29th Jul 2016 09:25
THIS ANNOUNCEMENT (INCLUDING THE APPENDIX) AND THE INFORMATION CONTAINED HEREIN IS RESTRICTED AND IS NOT FOR RELEASE, PUBLICATION OR DISTRIBUTION, IN WHOLE OR IN PART, DIRECTLY OR INDIRECTLY, IN, INTO OR FROM THE UNITED STATES (INCLUDING ITS TERRITORIES AND POSSESSIONS, ANY STATE OF THE UNITED STATES OR THE DISTRICT OF COLUMBIA), AUSTRALIA, CANADA, JAPAN, THE REPUBLIC OF SOUTH AFRICA OR ANY OTHER JURISDICTION IN WHICH SUCH RELEASE, PUBLICATION OR DISTRIBUTION WOULD BE UNLAWFUL.
The information contained within this announcement is deemed to constitute inside information as stipulated under the Market Abuse Regulations (EU) No. 596/2014. Upon the publication of this announcement, this inside information is now considered to be in the public domain.
29 July 2016
Stride Gaming plc
("Stride Gaming", or the "Company")
Closing of Placing
Further to the announcement earlier this morning that Stride Gaming (AIM: STR), the multi-branded online gaming operator, has entered into conditional agreements to acquire assets (the "Tarco Assets") of Tarco Limited ("Tarco") with the entire issued share capital of Netboost Media Limited ("Netboost Media"), a marketing business which services the Tarco Assets, and the entire issued share capital of 8Ball Games Limited ("8Ball") (together, the "Acquisitions"), and is conditionally raising £27 million through a placing of new Ordinary Shares in the Company, Stride Gaming is pleased to announce that the Placing has been fully subscribed.
A total of 12,000,000 Placing Shares have been placed at a Placing Price of 225 pence per Placing Share (the "Placing Price"), raising gross proceeds of £27.0 million.
The Acquisitions and the Placing are each conditional upon, amongst other things, the passing of the Resolutions at the General Meeting.
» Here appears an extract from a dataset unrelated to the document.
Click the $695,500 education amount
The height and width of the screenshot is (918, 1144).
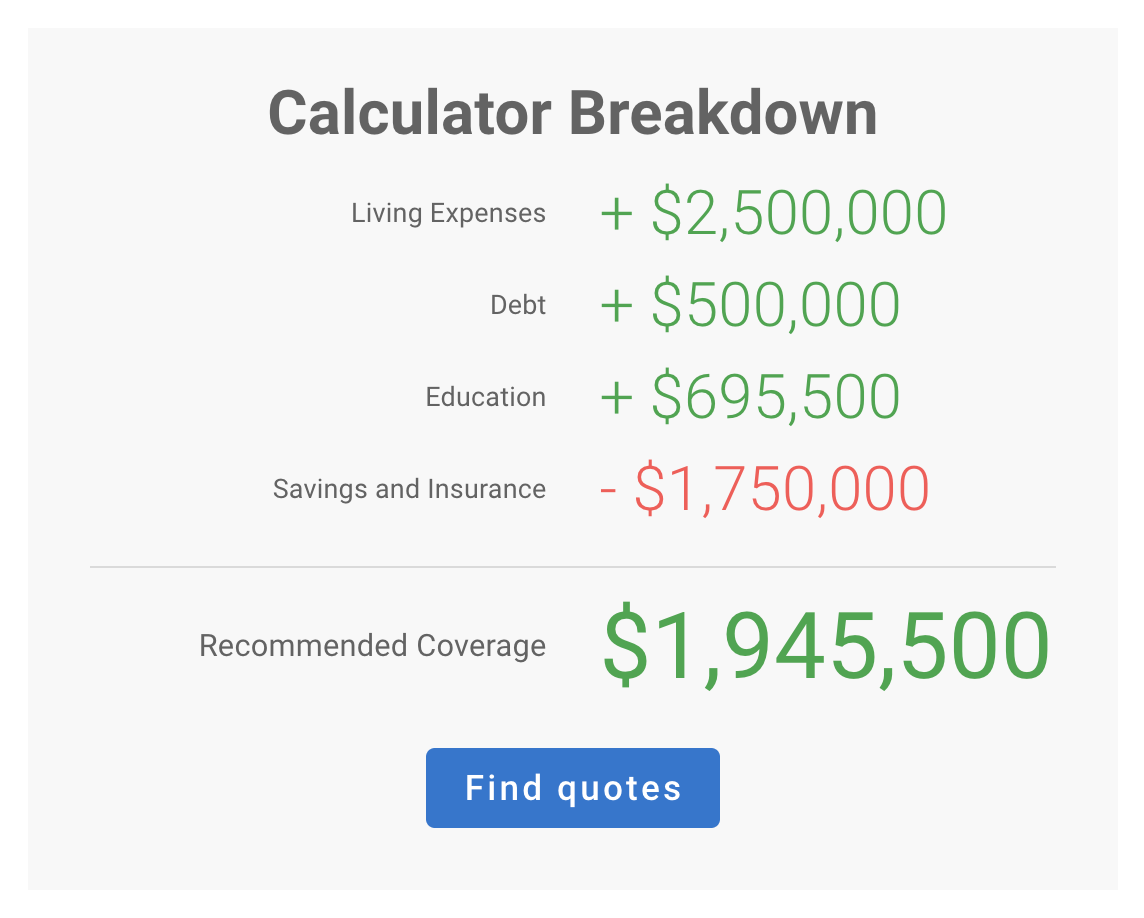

However, the Acquisitions are also conditional on a number of other matters (including the receipt of various contractual change of control consents) and are, therefore, expected to complete after Admission. As such, the Placing is not conditional upon completion of the Acquisitions and there is, therefore, a possibility that the Placing Shares might be issued but that none (or not all) of the Acquisitions will complete. In these circumstances, the Directors would consider the Company's options with regard to how best to utilise the balance of the net proceeds of the Placing.
A circular to Shareholders is expected to be posted on or around 3 August 2016, convening a general meeting of the Company to be held on or around 22 August 2016 with Admission expected to occur on or around 23 August 2016.
Directors' participation in the Placing
The Company announces the following independent directors of the Company have subscribed for shares in the Placing at the Placing Price as follows:
Name | Role | Number of shares subscribed for | Number of shares following the Placing | as % of the Enlarged Share Capital on Admission |
Nigel Payne | Non Executive Chairman | 8,889 | 13,889 | 0.02% |
John Le Poidevin | Non Executive Director | 6,667 | 44,546 | 0.07% |
All terms in this announcement have the meaning given to them in the announcement made by the Company at 7 a.m. on 29 July 2016 unless otherwise defined herein.
Enquiries:
Stride Gaming plc Eitan Boyd (Chief Executive Officer) Ronen Kannor (Chief Financial Officer) | + 44 (0) 20 7284 6080
|
Canaccord Genuity Limited (Financial Adviser, Nominated Adviser and Joint Bookrunner) Bruce Garrow Emma Gabriel Richard Andrews | +44 (0) 20 7523 8000 |
Shore Capital (Joint Bookrunner) Simon Fine Mark Percy Toby Gibbs
| +44 (0) 20 7408 4090
|
Yellow Jersey PR (Financial PR) Alistair de Kare-Silver Felicity Winkles | +44 (0) 7825 916 715 +44 (0) 7748 843 871
|
The person responsible for arranging for the release of this announcement on behalf of the Company is Ronen Kannor, Chief Financial Officer.